Это было все, чем она могла меня утешить, а я не смел признаться, что каждый раз, когда застаю ее такой, меня начинает тошнить, а живот сводит. Какие тут пироги?
Не пробыв с ней и десяти минут, я ушел, а потом, как обычно, довольно рано лег спать. Небо было ярким и звездным; поглядывая на него в щель тяжелых гардин, перед самым сном я вспомнил, что оставил плавать по реке два клеверных венка. Я подумал о тебе. В какой постели ты спишь? Кто расплел твою косу-кренеделек, служанка, сестра или заботливая мать? Поделилась ли ты с ними хоть парой слов обо мне или забыла эту встречу? И… как все же тебя зовут?

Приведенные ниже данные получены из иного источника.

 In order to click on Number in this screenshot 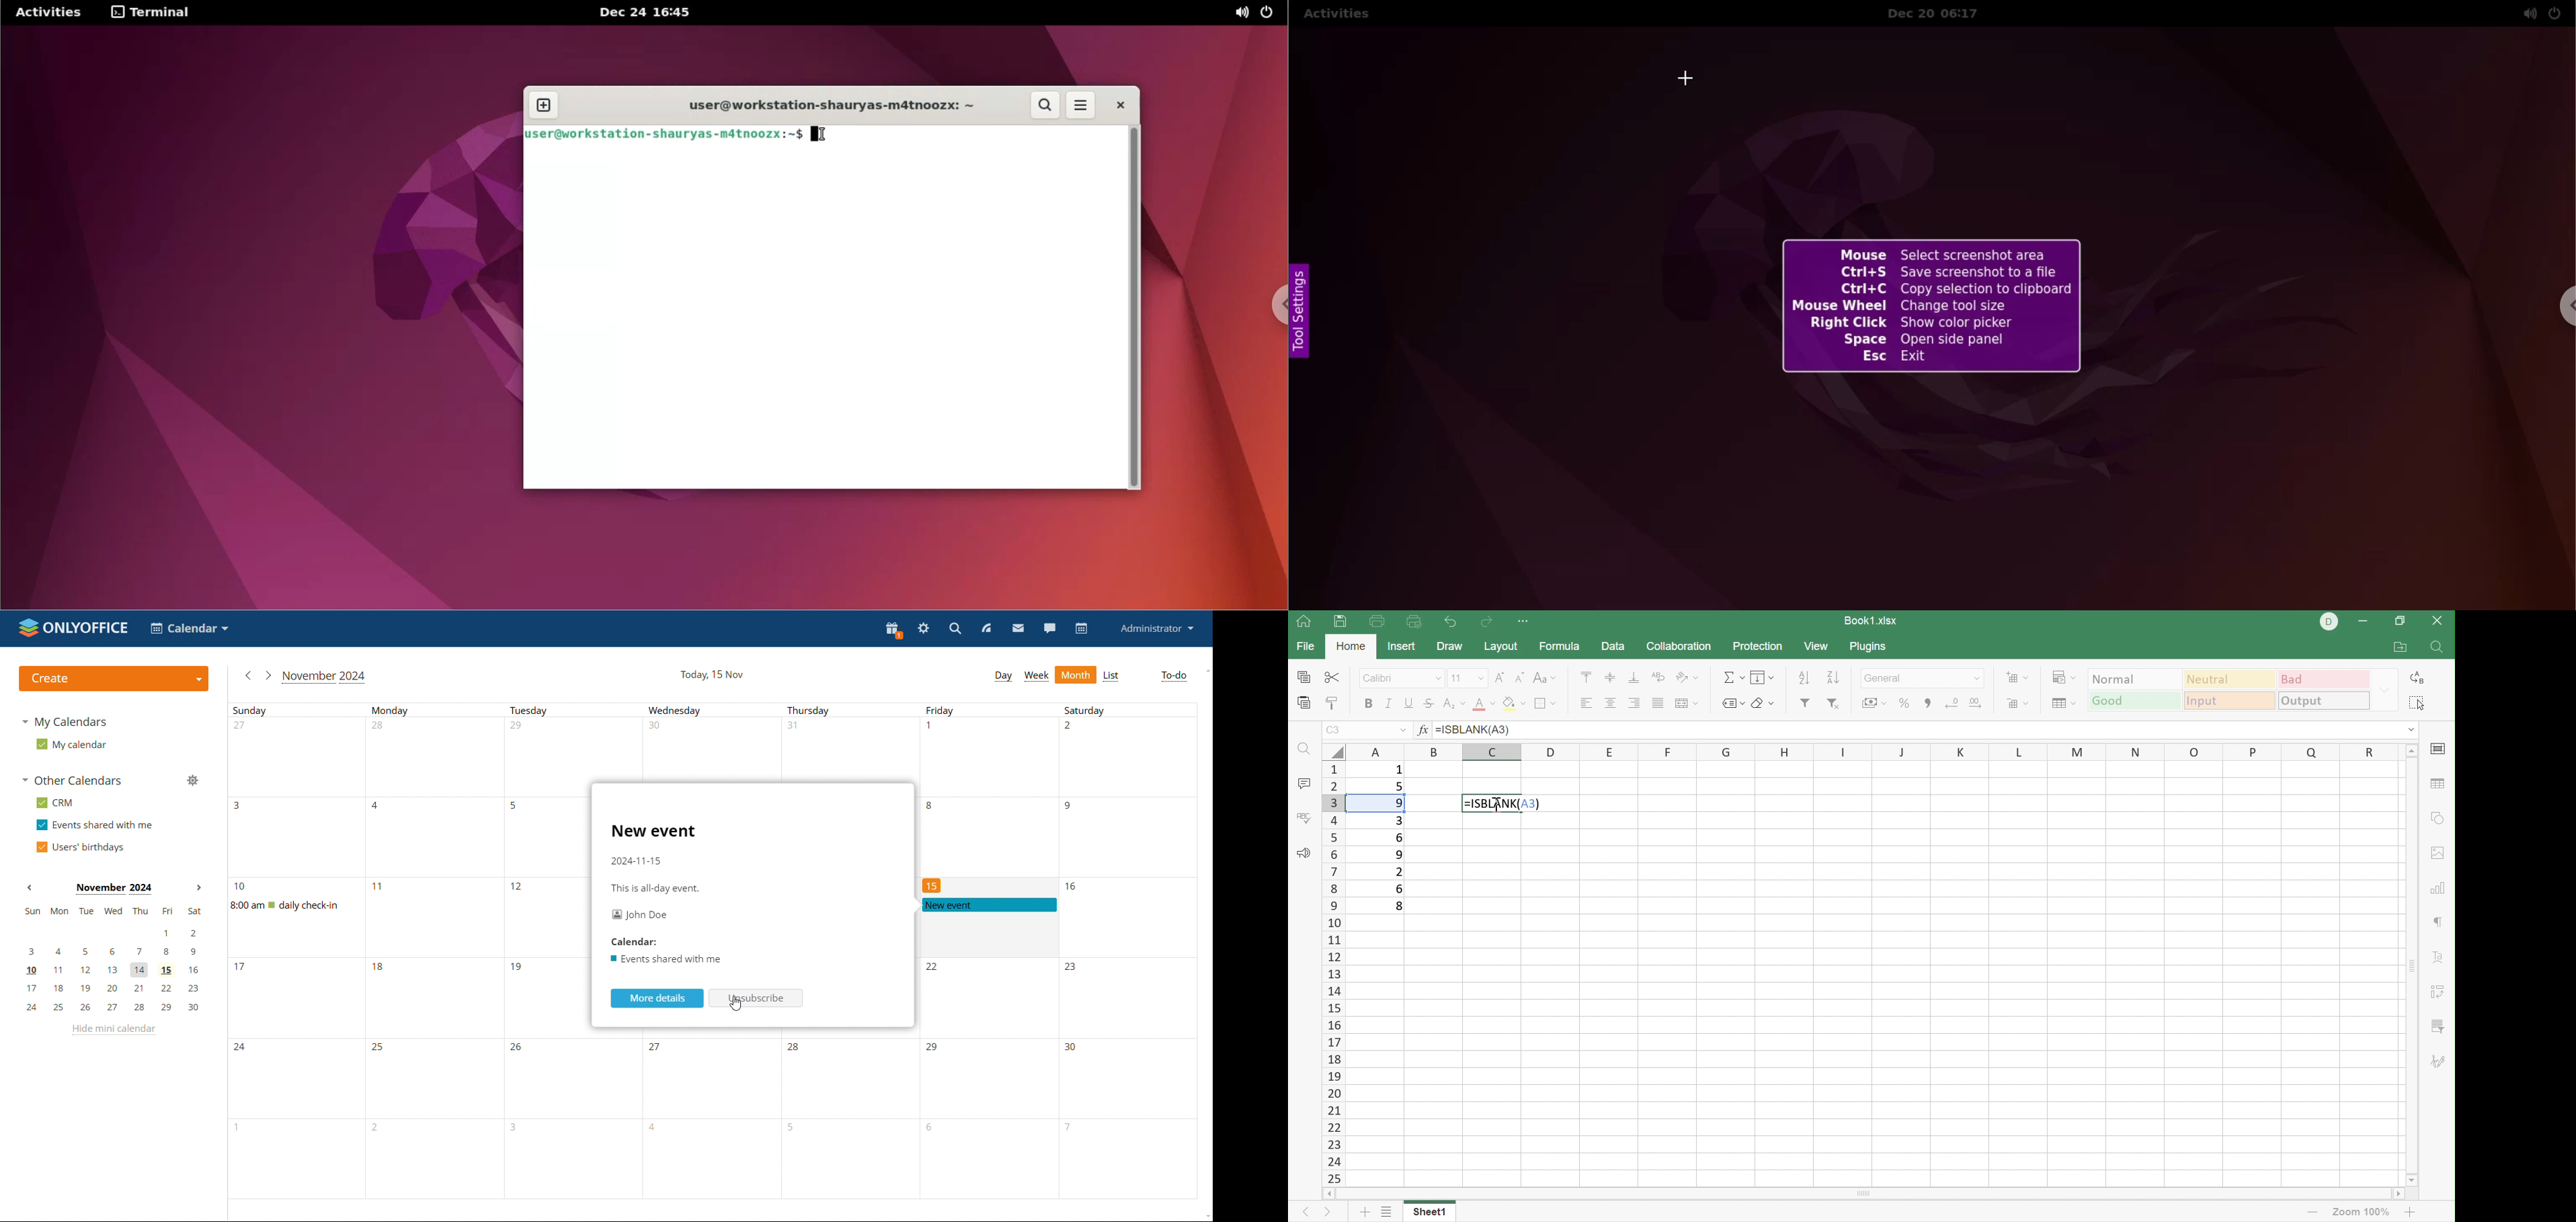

Мне приснилось странное – прекрасный трон из белых костей, высящийся на холме из черепов. Я стоял перед ним, но не мог рассмотреть, кто там сидел. Только темный плащ стелился к моим ногам, словно дорога, сотканная и брошенная самой Гекатой…

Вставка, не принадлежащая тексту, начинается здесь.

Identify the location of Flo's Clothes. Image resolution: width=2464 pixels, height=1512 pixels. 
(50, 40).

Утром я вновь страдал в своем проклятом замке – за клавесином: воровато наигрывал то, что прокралось в голову вчера. В порывистых аккордах прятались карпы и драконы, а может, кто-нибудь еще. Я так и не определился, марш это, песенка или соната, но мне очень нравилось вот так бренчать, скорее нащупывая звуки, чем действительно сочиняя.
– Что за безделица. – Отец скривился, ставя передо мной «Клавир». – Приступай.

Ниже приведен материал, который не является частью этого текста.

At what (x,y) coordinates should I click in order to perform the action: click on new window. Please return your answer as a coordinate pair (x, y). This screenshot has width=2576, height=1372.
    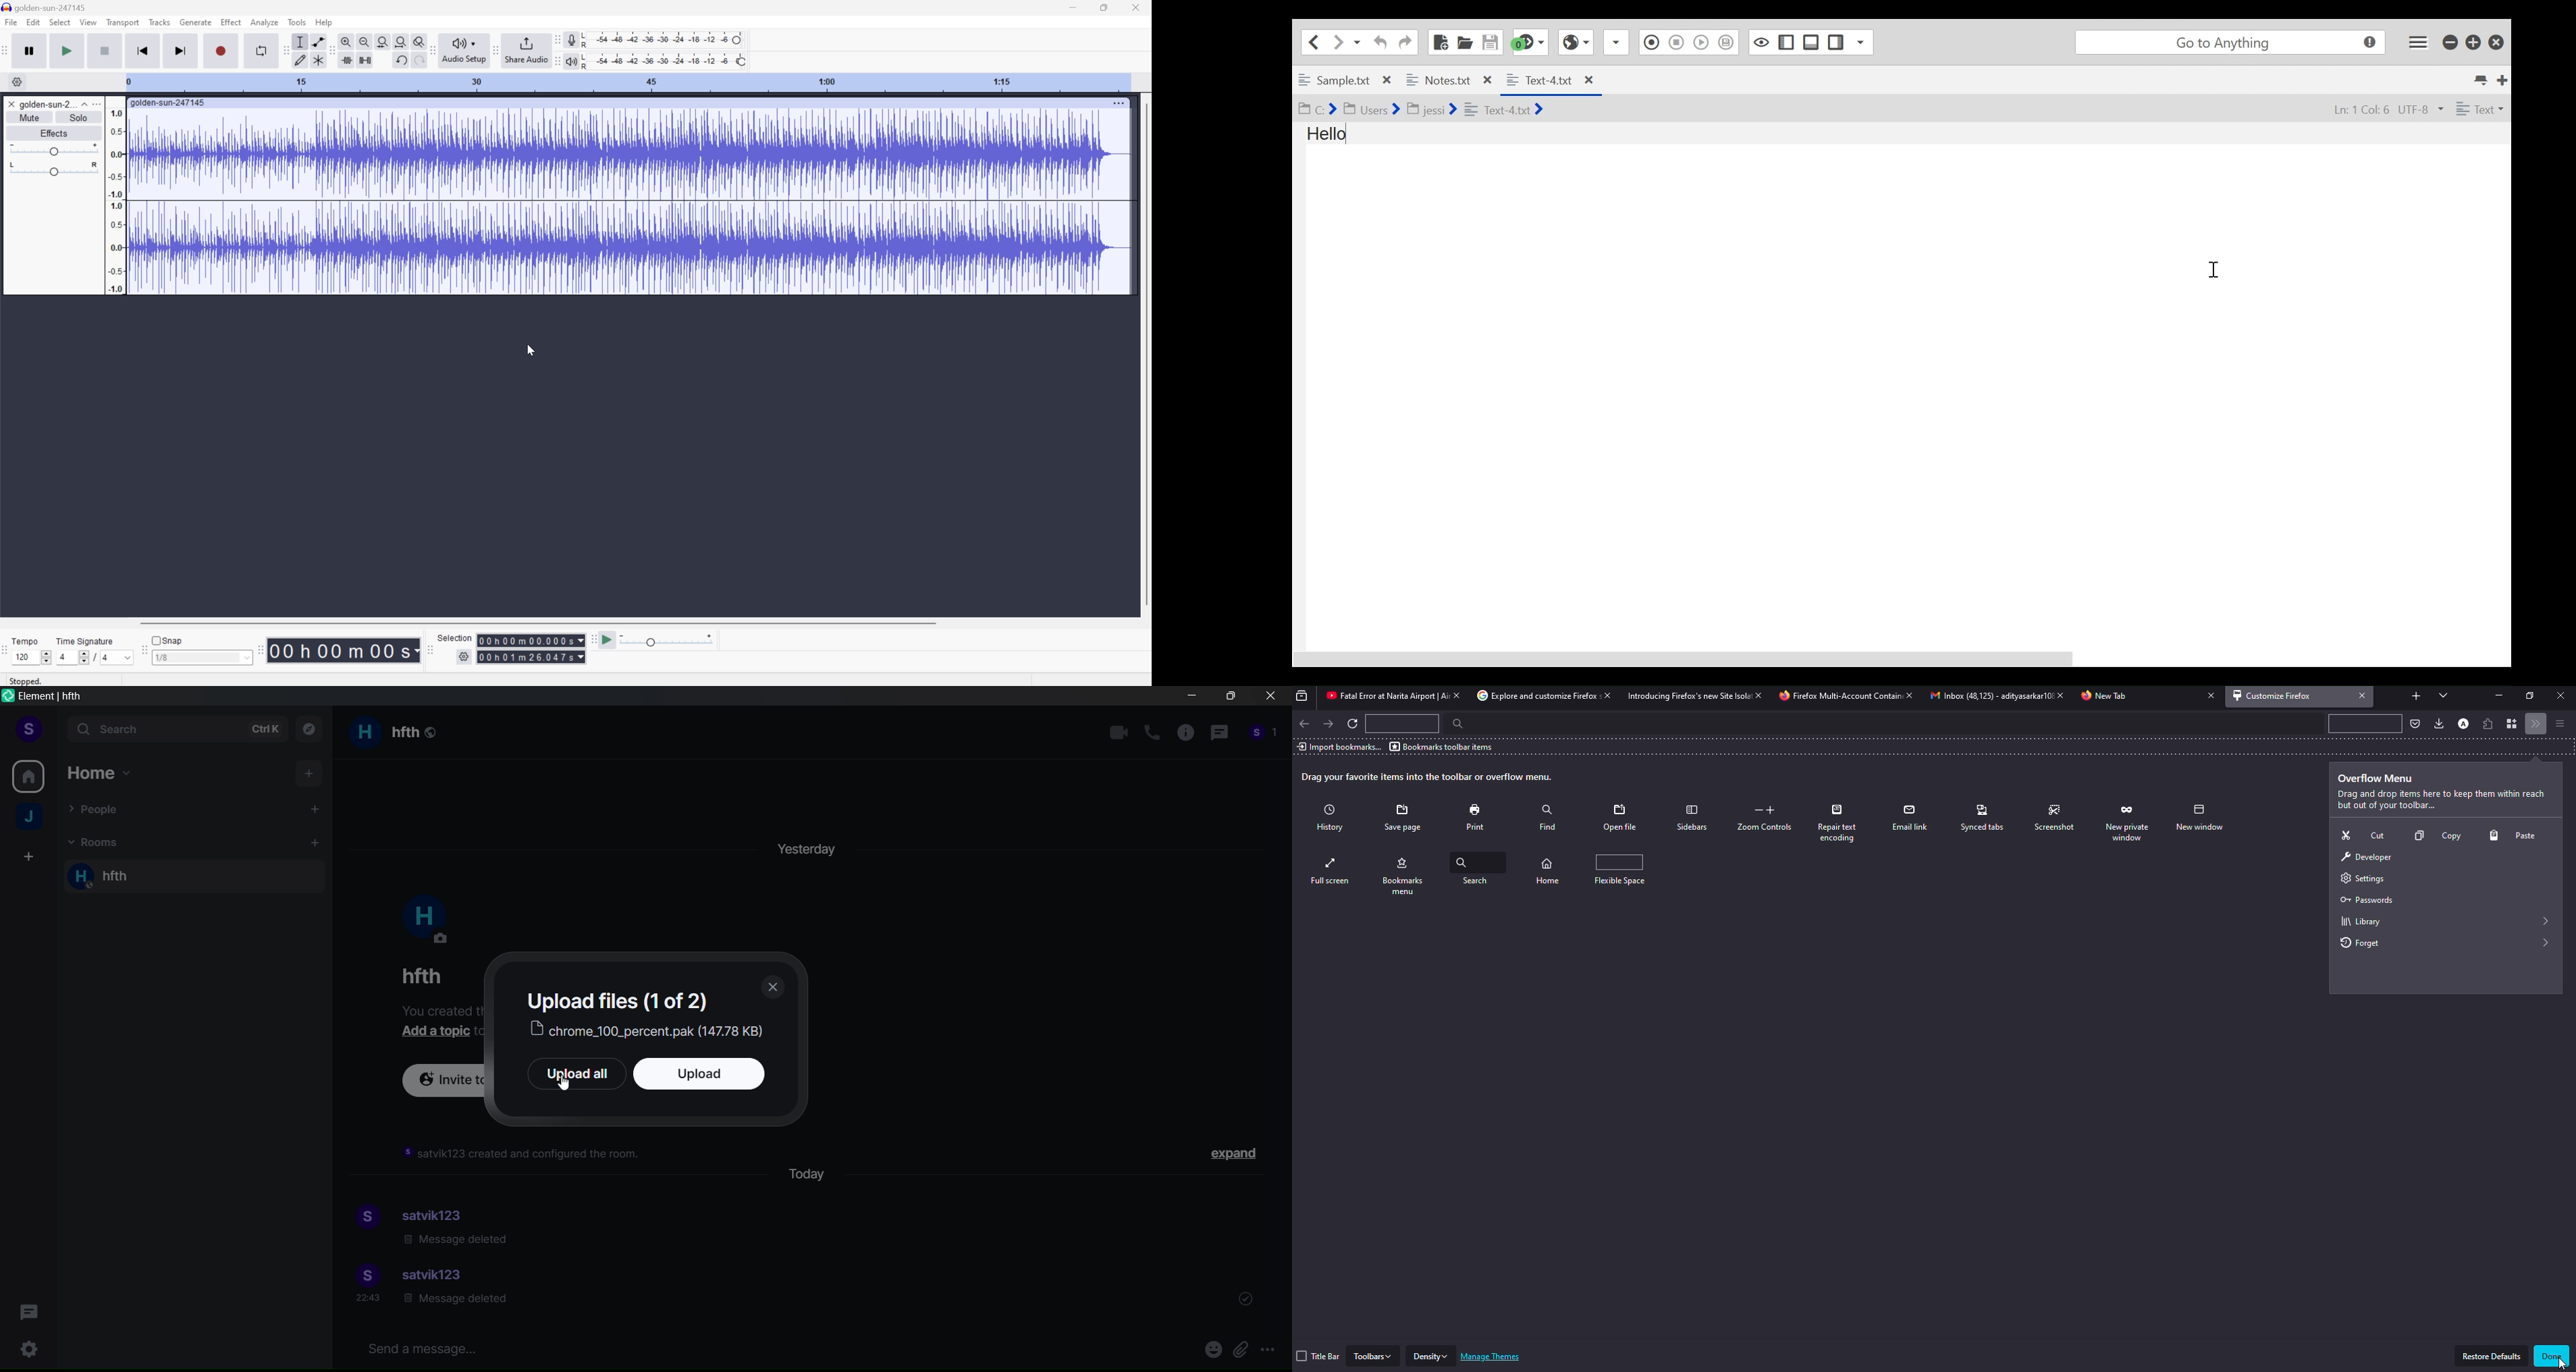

На третьем часу опять заныли пальцы. Я играл гениальные, вечные вещи, но я играл их каждый день и устал; невыносимо хотелось прерваться, пройтись. Проверить, печет ли матушка пирог; по-ребячески поскакать на одной ножке; подмести крыльцо – да я готов был даже соскрести с него голубиный помет! Перед глазами плыло. В ноты я уже не смотрел; в том давно не было необходимости: весь Бах, Гендель, часть Глюка и фрагменты Гайдна впитались в память, куда лучше латыни и французского.
Отец, стоя надо мной полубоком, хмуро смотрел в окно. Раз за разом я кидал на него умоляющие взгляды, но, не найдя снисхождения, втягивал голову в плечи. Все в отце дышало требовательной угрюмостью: высокий лоб и рыхлый подбородок, редкие волосы на голове и густые – на фалангах пальцев, до хруста сжимающих указку. Судя по желвакам на скулах, он ушел в мысли о том, как я ленив, а может, даже вспомнил попытки возить меня по дворцам окрестной знати. Там я старался лучше, но не помогало: Моцартом я не был, не обладал ни его ангельской внешностью, ни умением создавать из воздуха импровизации, да вдобавок терялся от парфюмов и париков, шелков и туфель, рук, пытающихся потрепать меня по волосам, и заплывших глаз. Мне не давали сочинять для радости, а потом ругали за то, что я не в силах никого развлечь спонтанной пьеской. О, разве не так отец сжимал челюсть и хмурился по пути с каждого подобного вечера, полного формальных улыбок и «Ваш сын, несомненно, славный» (но не более чем славный)? А ведь я извинялся перед ним и прятал слезы, заглядывал в глаза и обещал снова репетировать… Я не знал, за что извиняюсь. За то, что «славный, но не более»? Что продолжаю украдкой сочинять и даже пытаюсь класть на музыку стихи любимого Гете, но пальцы цепенеют, стоит случайному франту попросить мотивчик на заданную тему? Что я не дедушка? Что я не подменыш и мои провалы этим не оправдаешь? Поэтому по пути домой я стал молчать, притворяться спящим – только скрипел зубами и прикрывал пальцами ноющий живот, глядел на проносящиеся мимо мрачные деревья и молил про себя: «Укради меня, Лесной Царь». А потом мои турне прекратились.